Taking aim at voter apathy

While everyone else obsesses about the US midterm elections, I would instead like to direct your attention to the comments of Robert Fowler over the weekend, who took aim at voter apathy, especially as it manifests in youth. It’s pretty brilliant.

First of all, remember who Robert Fowler is – famed Canadian diplomat, was kidnapped in Africa and held by terrorist forces there, so he’s got a good idea about just what democracy means in a country like ours. One of his strongest statements was that it was “intellectually dishonest” for those who’ve “collectively ignored their civic responsibilities” to moan about the abysmal standards of political leadership in Canada. And he’s got a very good point.

I’ve said this several times (and it was brought up in my recent feature on lesbians in federal politics), and I’ll keep saying it: one of the biggest problems right now is that people aren’t joining parties and engaging at a grassroots level with their parties. If people actually engaged there, it wouldn’t allow political leaders to amass more power at the centre (see below), and there would actually be dialogue and genuine policy ideas flowing. But because people have disengaged and allowed parties to become nothing more than electoral machines rather than political institutions, our democracy is suffering. And we have nobody to blame but ourselves.

Speaking about the state of Canadian democracy, recently retired Conservative MP Inky Mark is blasting his former party’s undemocratic behaviour at the riding nomination level, where the party would only recognize one nomination candidate, despite attempts by others to run. Because they’re the party that’s all about democracy and accountability.

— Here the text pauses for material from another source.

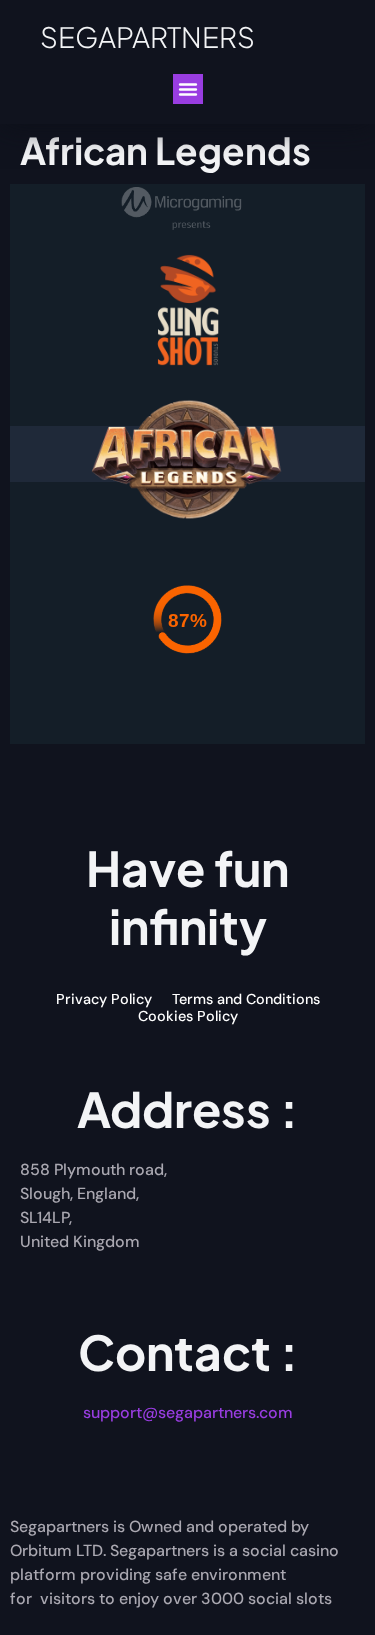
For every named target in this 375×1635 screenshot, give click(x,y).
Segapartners (147, 36)
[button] (188, 89)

At a speech in Montreal yesterday, Liberal leader Michael Ignatieff spoke about the loss of our seat at the UN Security Council, and what he believes caused it (which, of course, is this government’s lack of a coherent foreign policy). His suggestions? More diplomacy and development rather than just defence, a return to peacekeeping, and a bigger emphasis on poverty reduction, as well as combating climate change – all things this government has ignored.

Back in the House, Question Period yesterday started off with Ralph Goodale once again blasting the government over the potential Potash Corp deal, which Harper denied having made a decision on, and in fact said that he wasn’t making that decision, that it was Tony Clement’s job. Jean-Claude D’Amours followed up by asking after rural broadband and cuts to cultural programming, to which Tony Clement and James Moore respectively boasted that the government increased funding to both.

 

Gilles Duceppe asked about Newfoundland and Labrador potentially trying to negotiate with the federal government about running power lines through Quebec, and Paule Brunelle asked about those documents concerning oil spills that Christian Paradis was apparently never supposed to see. Jack Layton then returned to the Potash deal.

From there, Bryon Wilfert asked about the F-35 competition, and Kirsty Duncan asked about reports that the New Veterans’ Charter was designed to give veterans less money (Blackburn responded that the Liberals brought it in). Diane Bourgeois asked about the testimony of the men at the centre of the West Block construction contract controversy (side note: police laid 22 murder charges against the former Hell’s Angels business partners of one of those men), and Guy André returned to the issue of veterans’ payments.

From there, questions moved to Omar Khadr, KAIROS funding, the HST, infrastructure spending on First Nations reserves, official languages in the Public Service, Nigel Wright and the proposed changes to laws regarding shop owners detaining shoplifters. (Harper got up on a suck-up question about this to offer support, to which Olivia Chow – who has been advocating for this – applauded loudly, while Liberals pointed to Joe Volpe, who brought his issue up previously.) And rounding this off was a question on poverty among the disabled, to which Diane Finley intimated that the NDP didn’t care about the disabled – a response which got a lot of hisses and even a shouted “How dare you?” while she rattled off platitudes about how well her government has been performing on this file.

Sartorially speaking, it was a pretty blah day overall, but I’ll award snaps to Ralph Goodale for his brilliant purple tie. In terms of a style citation, I’m going to issue it today to Hedy Fry – I wasn’t quite sold on the bulky orange jacket with the brown plaid skirt.

And remember how at the G8 Harper promised that he would eliminate subsidies to our oil companies? Those subsidies total $2.8 billion this year – just in case you were wondering.